Помню, ехал я в конце 1990-х с одним из руководителей МВД на Кавказ и передал ему список бандитских группировок с адресами и домашними телефонами их лидеров. И что вы думаете? Многие из этих людей до сих пор контролируют ситуацию в некоторых регионах Кавказа. Почему их тогда не взяли?! Поэтому проблема очищения власти, которая во многом решена Путиным, еще существует. И тут еще многое предстоит сделать.
— Какие тления после распада Советского Союза способствовали и способствуют разобщению нации?
— После распада СССР появилась «новорусская» часть народа, которая стала считать остальную часть народа «совками» и быдлом. Скажу больше. По мере развития нашего общества усиливаются противоречия между этими двумя частями нашего народа. И дело не в национальностях или профессиональной принадлежности «новорусской» части нашего народа. Этот мир интернационален. На мой взгляд, для того, чтобы противоречия между этими двумя частями народа не получили должную оценку, их переводят в чисто национальные противоречия. Экономические и социальные трудности, кризис культуры и духовности — этим проблемам придается этнополитическая окраска.
— Разве такое разделение в 1990-е годы не было естественным?

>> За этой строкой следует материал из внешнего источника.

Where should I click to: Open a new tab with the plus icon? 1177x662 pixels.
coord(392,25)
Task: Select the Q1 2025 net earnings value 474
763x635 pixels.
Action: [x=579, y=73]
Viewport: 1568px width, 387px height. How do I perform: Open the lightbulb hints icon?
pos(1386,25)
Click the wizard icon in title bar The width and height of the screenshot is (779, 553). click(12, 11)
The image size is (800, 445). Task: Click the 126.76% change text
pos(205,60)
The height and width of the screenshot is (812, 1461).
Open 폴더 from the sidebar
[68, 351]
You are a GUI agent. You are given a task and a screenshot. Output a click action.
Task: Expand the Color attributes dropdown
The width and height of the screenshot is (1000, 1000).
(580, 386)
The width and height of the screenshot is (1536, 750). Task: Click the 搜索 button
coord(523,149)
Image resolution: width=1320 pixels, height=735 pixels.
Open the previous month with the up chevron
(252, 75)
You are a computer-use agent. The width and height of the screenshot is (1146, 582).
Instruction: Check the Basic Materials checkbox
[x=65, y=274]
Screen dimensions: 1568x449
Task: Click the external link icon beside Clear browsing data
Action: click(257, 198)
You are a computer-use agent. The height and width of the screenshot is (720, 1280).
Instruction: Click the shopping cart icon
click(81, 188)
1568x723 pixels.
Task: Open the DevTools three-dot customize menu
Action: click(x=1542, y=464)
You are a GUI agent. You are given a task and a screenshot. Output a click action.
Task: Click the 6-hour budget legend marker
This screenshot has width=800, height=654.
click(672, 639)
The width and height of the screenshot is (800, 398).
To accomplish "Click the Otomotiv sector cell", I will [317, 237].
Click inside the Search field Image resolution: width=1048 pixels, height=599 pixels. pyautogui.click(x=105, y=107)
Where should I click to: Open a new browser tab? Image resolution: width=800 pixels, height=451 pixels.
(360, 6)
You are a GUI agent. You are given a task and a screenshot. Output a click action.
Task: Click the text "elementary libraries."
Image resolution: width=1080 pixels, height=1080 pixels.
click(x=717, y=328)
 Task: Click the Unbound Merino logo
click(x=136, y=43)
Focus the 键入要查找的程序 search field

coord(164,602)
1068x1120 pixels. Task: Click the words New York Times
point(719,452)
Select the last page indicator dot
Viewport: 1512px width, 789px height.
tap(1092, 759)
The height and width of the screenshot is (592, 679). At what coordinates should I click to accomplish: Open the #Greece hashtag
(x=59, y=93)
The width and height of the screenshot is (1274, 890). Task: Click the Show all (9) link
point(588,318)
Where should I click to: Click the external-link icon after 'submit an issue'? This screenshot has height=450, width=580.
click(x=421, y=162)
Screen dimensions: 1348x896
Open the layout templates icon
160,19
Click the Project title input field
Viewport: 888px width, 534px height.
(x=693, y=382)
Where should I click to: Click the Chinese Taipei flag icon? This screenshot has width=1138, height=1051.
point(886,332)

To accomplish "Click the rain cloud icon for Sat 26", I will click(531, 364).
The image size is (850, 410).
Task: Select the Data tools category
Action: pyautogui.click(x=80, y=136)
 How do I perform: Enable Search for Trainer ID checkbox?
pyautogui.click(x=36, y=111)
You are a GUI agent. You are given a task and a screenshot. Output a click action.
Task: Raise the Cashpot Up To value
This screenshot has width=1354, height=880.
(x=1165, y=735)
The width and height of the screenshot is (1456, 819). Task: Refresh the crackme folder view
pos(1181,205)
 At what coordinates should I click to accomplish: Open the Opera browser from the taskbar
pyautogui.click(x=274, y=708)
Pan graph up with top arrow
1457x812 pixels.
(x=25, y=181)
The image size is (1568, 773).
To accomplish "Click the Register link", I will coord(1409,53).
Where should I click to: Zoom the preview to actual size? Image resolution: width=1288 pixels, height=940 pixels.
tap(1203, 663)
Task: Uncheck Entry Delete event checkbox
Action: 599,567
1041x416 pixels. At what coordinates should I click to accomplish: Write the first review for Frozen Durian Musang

— Это разделение народа неестественно и очень опасно. Потому что ни одна из его групп не допустит нарушения своего положения. Если первая часть — остатки советского народа — имеет хоть и устаревшую, но определенную базу ценностей, на которую может ориентироваться — на «отсталое» чувство единства и дружбы народов, например, то «новая» часть народа еще не приобрела никакой собственной культурной идентичности. Этот «новый» народ не интересует ни культура, ни другие духовные ценности. У них одна идеология, одна национальная идея — деньги и власть. Недопустимо, чтобы деньги и доллары стали национальной идеей России.